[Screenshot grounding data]
——

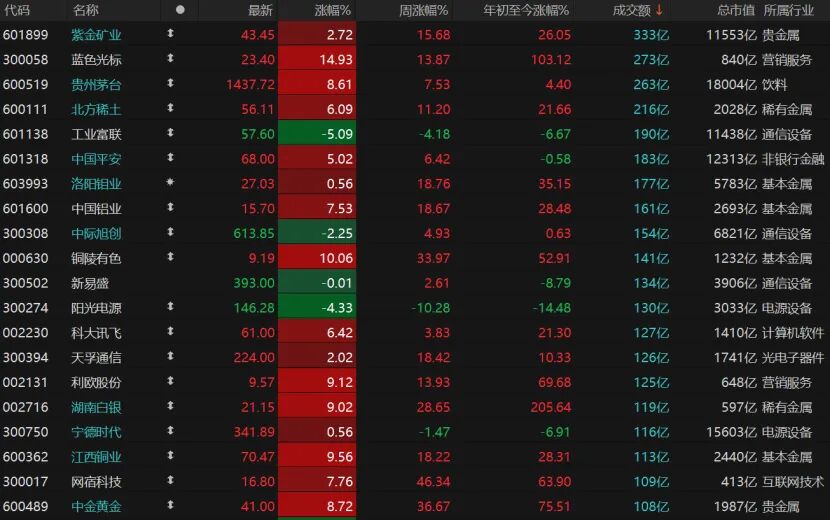The height and width of the screenshot is (520, 830).
Task: Click the 最新 price column header
Action: (260, 10)
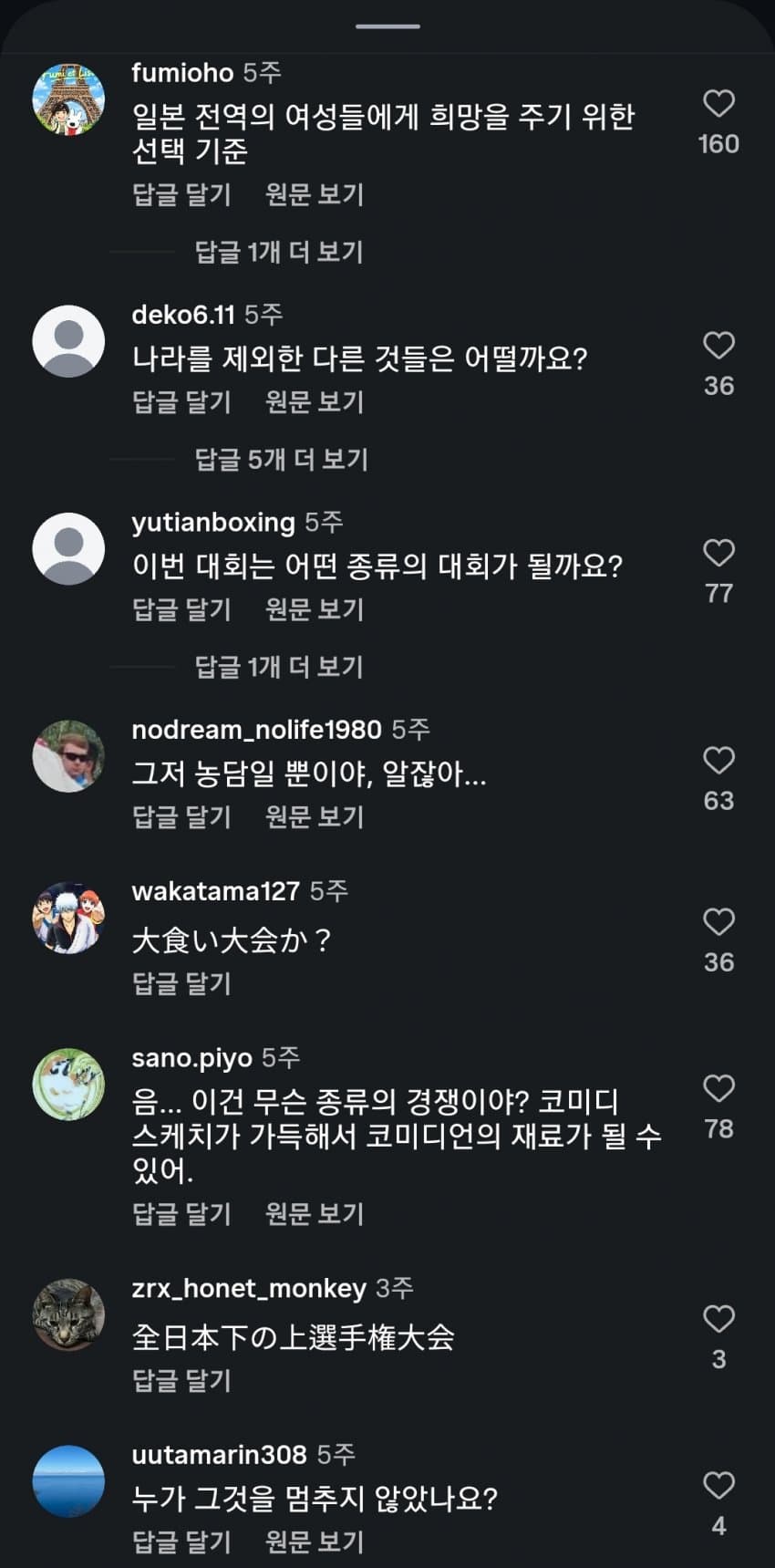This screenshot has width=775, height=1568.
Task: Tap 답글 달기 under wakatama127's comment
Action: coord(182,983)
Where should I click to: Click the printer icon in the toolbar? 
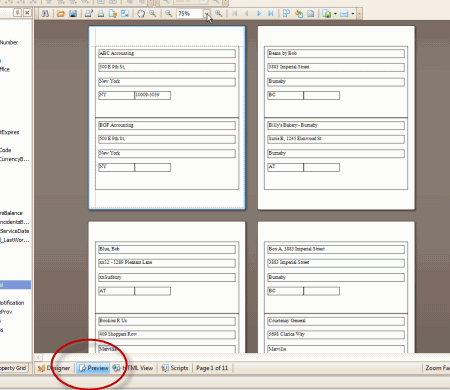(x=101, y=14)
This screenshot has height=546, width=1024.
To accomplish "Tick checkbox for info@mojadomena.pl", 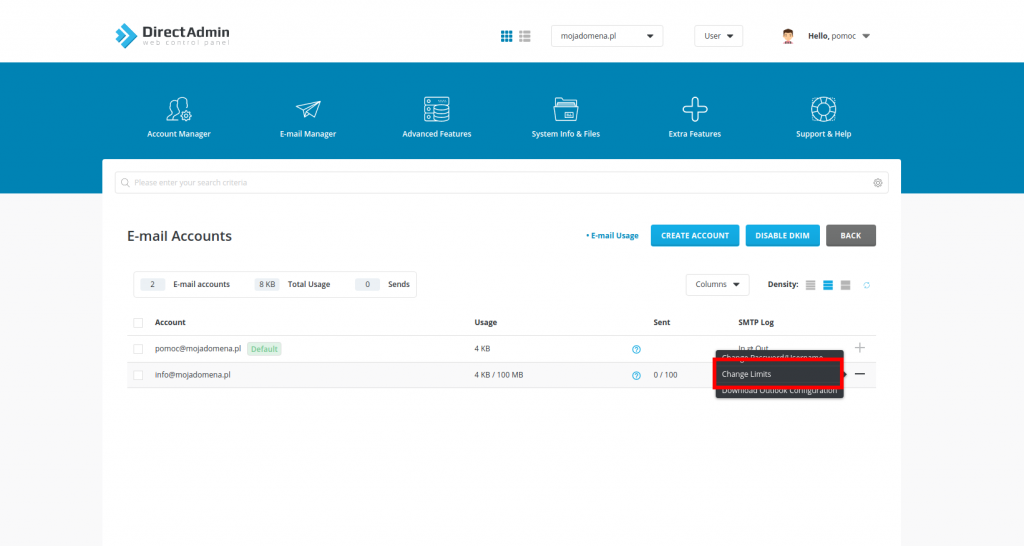I will 138,375.
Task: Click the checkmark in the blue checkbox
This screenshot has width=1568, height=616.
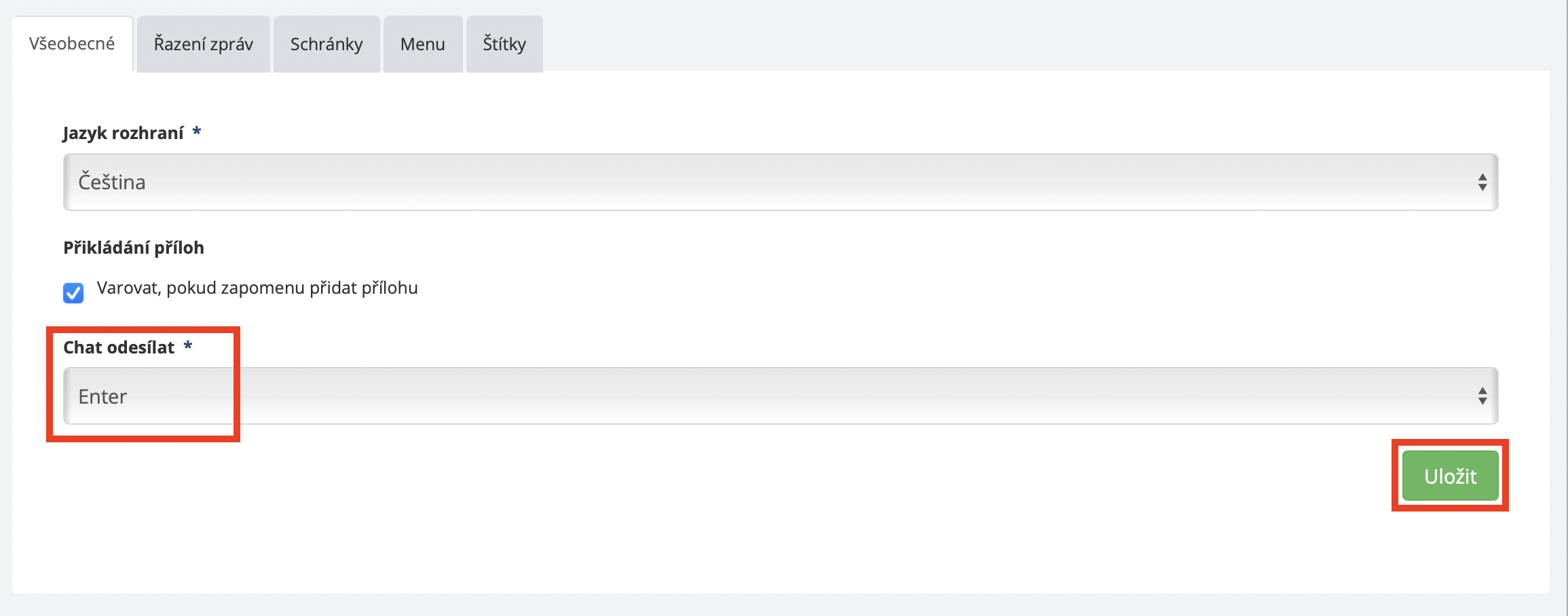Action: (73, 292)
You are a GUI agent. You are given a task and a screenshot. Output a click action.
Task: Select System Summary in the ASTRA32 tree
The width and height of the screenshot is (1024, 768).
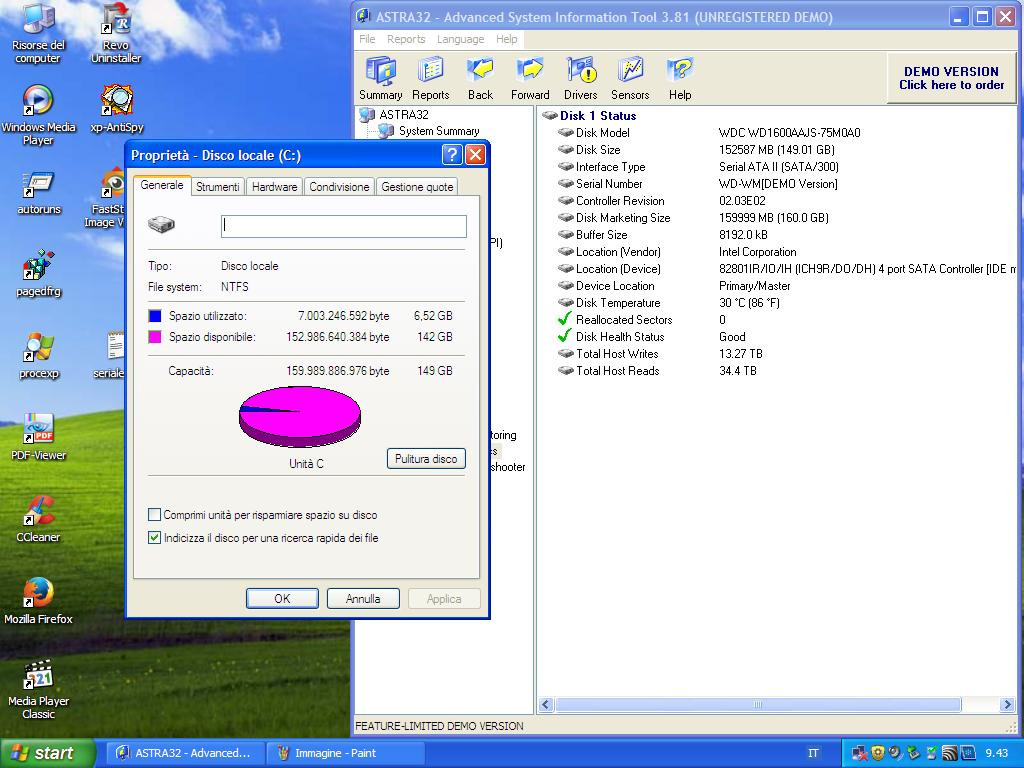pos(438,131)
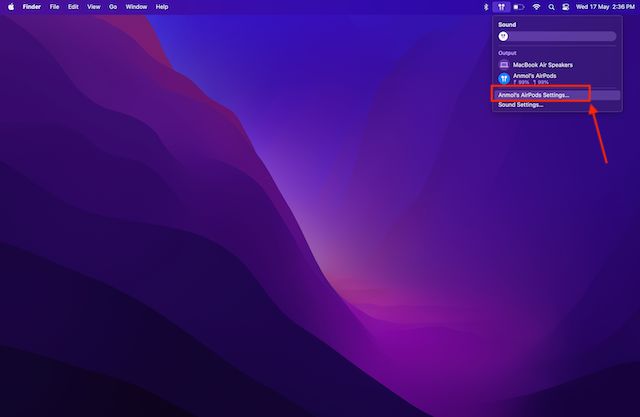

——

=== PROBLEM TO WORK ON ===
Output exactly, and only, the lines running from the line containing "Task: Select System" to the last line of the entries above, omitting the pictures.

=== ANSWER FOR THIS EXERCISE ===
Task: Select System Summary in the ASTRA32 tree
The width and height of the screenshot is (1024, 768).
pos(438,131)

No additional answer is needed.